The monoclonal antibody rituximab is a mouse-human chimeric against the antigen CD20 on B cells. It was first approved for B-cell non-Hodgkin lymphoma, chronic lymphocytic leukemia, rheumatoid arthritis, granulomatosis with polyangiitis, and more. Its off-label use for MS, however, is widespread in several countries outside the United States.

Several trials have evaluated rituximab for MS, including a phase II HERMES trial that significantly reduced the number of lesions and the percentage of patients with relapse up to week 24 of the study. On the other hand, the phase II/III study OLYMPUS did not find a significant reduction in disability progression in MS patients with the progressive form of the disease. However, other study goals were reached, including reduction of lesion volume and reduced disease worsening as measured on several scales. Other small phase II studies with rituximab include STRIX-MS, RIVITaLISe, GATEWAYII and EFFRITE.

Despite some promising results, the clinical development of rituximab was interrupted when anti-CD20 antibodies such as ocrelizumab, which are next-generation monoclonal antibodies but follow the same principles, entered the scene. Ocrelizumab is less immunogenic and triggers fewer anti-drug antibodies, thus resulting in a better safety profile and efficacy. In addition, the patent on rituximab has since expired; accordingly, the pharmaceutical industry has little interest in further research.

While rituximab failed to treat progressive MS, it is effective in treating relapsing-remitting MS and is commonly used around the globe with good effects and good safety profiles. A lower-cost biosimilar that has also been approved will further increase its use, the authors assume.

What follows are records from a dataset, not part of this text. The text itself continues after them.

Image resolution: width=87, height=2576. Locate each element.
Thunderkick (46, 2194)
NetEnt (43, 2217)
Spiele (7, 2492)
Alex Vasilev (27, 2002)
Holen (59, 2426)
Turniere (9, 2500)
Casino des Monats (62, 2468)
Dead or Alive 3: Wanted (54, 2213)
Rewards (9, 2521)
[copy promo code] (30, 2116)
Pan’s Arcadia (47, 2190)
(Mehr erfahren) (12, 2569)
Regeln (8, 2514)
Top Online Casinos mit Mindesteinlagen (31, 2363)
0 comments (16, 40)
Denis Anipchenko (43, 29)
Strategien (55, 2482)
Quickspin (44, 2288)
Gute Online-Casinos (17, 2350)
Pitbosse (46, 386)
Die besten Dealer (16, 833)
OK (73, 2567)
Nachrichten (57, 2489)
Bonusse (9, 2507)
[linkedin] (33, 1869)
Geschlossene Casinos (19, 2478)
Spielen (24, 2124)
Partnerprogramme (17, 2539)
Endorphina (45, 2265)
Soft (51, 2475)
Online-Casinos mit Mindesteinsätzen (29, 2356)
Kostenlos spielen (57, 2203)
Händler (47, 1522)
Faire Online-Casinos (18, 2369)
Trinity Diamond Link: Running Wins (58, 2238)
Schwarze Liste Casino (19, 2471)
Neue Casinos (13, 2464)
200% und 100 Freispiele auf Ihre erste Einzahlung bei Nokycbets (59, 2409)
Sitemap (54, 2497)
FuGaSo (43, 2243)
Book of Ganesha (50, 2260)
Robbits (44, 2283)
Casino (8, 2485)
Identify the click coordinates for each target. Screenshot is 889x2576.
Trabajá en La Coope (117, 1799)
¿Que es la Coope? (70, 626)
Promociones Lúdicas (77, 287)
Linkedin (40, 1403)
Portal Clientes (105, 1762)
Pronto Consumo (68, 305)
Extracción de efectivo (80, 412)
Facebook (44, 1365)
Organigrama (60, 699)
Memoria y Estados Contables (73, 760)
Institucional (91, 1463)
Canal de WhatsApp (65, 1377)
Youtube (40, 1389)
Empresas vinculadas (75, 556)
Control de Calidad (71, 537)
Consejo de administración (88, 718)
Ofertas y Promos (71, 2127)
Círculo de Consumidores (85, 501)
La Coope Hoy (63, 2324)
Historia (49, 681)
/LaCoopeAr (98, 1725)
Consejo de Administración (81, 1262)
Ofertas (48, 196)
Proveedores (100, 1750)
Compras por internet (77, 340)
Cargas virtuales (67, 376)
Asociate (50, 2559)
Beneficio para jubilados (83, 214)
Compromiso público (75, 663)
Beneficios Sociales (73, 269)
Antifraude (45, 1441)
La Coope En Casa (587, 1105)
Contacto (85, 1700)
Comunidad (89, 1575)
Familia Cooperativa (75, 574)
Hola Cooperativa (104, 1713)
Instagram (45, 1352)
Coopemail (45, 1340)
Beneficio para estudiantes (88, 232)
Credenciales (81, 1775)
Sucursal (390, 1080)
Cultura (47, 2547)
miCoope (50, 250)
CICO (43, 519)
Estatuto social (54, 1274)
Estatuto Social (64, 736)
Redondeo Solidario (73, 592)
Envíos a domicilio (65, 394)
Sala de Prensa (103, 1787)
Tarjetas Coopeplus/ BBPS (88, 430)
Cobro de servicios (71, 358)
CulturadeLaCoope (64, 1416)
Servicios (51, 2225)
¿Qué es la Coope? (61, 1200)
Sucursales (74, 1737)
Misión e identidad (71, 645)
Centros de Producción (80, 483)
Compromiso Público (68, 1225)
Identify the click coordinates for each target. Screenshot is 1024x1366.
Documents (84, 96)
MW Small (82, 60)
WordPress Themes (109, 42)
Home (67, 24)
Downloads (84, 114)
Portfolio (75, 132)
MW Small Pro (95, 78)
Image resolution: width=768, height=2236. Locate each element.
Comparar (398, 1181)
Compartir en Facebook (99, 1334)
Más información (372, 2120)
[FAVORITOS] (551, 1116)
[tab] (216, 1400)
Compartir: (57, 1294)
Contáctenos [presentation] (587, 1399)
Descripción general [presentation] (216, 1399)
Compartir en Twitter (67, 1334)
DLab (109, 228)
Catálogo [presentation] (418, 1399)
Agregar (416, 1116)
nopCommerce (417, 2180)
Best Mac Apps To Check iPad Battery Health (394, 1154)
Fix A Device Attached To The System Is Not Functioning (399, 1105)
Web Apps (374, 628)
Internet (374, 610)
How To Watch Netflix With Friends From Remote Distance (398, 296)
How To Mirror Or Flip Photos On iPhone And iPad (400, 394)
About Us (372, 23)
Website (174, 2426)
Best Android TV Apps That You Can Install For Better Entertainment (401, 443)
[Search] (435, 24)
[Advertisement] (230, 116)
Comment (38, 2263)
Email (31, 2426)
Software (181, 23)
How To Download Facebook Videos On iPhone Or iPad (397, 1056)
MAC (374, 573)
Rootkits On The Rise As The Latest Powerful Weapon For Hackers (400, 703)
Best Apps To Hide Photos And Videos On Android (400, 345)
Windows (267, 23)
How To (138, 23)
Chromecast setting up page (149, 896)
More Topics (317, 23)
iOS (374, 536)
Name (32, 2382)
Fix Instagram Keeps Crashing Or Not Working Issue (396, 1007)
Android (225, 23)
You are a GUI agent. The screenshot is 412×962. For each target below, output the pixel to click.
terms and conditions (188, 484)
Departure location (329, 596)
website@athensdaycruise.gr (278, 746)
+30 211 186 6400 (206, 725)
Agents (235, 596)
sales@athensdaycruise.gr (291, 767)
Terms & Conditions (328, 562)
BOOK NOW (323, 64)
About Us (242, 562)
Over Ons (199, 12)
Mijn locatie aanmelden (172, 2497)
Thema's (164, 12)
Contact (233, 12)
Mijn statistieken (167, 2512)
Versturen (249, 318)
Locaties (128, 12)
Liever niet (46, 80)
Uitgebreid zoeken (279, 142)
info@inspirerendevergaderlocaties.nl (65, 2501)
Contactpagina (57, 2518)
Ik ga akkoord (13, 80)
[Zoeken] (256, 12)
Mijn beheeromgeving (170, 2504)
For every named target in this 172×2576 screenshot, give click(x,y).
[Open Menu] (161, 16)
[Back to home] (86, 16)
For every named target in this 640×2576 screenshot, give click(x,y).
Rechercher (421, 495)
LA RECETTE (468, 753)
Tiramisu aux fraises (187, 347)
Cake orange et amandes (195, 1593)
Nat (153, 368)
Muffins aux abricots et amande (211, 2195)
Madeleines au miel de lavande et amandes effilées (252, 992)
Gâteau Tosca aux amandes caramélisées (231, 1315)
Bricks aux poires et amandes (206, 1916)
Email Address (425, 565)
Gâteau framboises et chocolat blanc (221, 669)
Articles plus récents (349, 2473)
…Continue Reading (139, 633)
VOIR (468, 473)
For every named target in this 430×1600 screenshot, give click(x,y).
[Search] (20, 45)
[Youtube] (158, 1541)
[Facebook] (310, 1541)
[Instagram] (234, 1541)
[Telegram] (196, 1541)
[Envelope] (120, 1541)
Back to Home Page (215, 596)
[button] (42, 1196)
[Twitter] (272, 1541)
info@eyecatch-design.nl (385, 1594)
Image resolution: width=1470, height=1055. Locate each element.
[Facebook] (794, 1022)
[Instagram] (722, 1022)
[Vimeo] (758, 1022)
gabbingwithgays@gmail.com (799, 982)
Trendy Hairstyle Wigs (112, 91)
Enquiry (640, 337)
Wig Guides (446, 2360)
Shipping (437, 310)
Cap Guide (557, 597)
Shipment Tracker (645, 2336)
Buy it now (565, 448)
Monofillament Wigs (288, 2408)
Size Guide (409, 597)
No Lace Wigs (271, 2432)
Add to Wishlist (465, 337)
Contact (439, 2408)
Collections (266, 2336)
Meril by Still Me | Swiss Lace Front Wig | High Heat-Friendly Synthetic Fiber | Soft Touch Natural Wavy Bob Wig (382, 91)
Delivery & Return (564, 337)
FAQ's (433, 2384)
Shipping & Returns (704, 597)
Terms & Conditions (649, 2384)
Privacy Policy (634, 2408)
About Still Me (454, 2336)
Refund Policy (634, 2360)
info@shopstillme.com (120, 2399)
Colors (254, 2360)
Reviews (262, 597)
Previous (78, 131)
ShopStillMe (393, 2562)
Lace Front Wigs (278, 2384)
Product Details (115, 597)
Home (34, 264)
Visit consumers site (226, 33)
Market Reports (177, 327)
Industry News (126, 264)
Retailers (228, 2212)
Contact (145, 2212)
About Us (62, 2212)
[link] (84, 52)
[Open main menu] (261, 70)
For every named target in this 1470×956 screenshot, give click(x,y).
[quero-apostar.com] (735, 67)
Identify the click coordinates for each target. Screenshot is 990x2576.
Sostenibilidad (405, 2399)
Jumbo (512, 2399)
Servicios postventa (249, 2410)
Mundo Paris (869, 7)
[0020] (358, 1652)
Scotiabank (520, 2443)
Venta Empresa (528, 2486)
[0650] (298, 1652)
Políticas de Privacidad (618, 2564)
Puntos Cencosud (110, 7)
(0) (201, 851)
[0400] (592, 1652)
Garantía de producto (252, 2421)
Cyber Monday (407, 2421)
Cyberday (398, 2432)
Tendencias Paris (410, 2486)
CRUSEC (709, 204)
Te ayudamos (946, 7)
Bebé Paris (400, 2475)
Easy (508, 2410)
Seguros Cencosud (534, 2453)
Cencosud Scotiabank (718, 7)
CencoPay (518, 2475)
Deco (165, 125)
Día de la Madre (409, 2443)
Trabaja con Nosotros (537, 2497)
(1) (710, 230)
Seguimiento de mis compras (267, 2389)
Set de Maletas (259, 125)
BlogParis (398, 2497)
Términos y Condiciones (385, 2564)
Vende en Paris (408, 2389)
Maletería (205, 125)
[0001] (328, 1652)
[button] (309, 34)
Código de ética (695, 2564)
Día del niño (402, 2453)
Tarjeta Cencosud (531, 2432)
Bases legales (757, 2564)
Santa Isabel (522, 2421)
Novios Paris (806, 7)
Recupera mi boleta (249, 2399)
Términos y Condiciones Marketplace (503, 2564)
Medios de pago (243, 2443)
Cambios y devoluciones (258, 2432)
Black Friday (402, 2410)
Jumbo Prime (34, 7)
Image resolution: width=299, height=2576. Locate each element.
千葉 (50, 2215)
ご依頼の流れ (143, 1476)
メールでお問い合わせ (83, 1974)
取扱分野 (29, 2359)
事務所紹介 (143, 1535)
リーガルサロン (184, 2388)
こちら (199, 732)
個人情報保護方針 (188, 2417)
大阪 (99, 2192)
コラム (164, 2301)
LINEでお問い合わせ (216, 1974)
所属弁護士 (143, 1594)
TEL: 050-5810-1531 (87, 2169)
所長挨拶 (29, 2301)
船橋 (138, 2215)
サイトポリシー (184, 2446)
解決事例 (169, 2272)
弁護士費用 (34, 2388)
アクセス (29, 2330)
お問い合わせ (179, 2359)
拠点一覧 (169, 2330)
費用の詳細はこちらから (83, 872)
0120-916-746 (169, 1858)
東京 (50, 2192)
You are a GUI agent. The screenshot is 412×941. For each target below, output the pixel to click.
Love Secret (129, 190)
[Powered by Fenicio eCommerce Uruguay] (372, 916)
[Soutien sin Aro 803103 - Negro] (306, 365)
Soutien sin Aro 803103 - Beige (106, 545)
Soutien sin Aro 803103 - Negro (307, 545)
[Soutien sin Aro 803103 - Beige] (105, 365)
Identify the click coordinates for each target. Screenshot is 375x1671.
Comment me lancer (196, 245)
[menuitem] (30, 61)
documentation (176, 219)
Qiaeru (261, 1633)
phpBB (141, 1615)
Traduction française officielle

Conclusion: Dealing with shortcomings and missing data

Since 2015, quite a number of monoclonal antibodies have failed to succeed in studies for relapsing-remitting and progressive MS. Among others, the story of daclizumab, an anti-T-cell drug that is approved in renal transplant patients but failed to treat MS, shows the importance of detecting rare adverse events in a pharmacovigilance setting after approval, including phase IV studies. It also shows that antibodies that are safe for other autoimmune conditions may not have the same safety profile in MS patients due to differences in immunopathogenesis. In turn, tabalumab’s story illustrates the importance of B memory cells in MS pathology.

However, several attempts to use drugs targeting other mechanisms of action, such as cytokine modulation and antiviral and neuroregenerative therapies, haven’t yielded convincing results. Drugs that are effective in relapsing-remitting MS, such as natalizumab, may not necessarily work in progressive MS due to the differences in their pathophysiologies, mainly marked by the more compartmentalized biology of the central nervous system in the case of progressive MS. There also seems to be a need for future antibodies targeting progressive MS to more successfully cross the blood-brain barrier.

Thanks to the many trials that have been conducted, the knowledge database available to researchers in terms of understanding MS pathology and clinical trials is growing steadily. Nevertheless, Krämer and Wiendl consider MS research to be lacking. Learning from trials in which monoclonal antibodies failed, or from those that were discontinued, is only possible if their results are published. This is indispensable, Krämer and Wiendl argue, as otherwise precious information may be lost, no matter if the trial in question was a “hit” or a “miss.”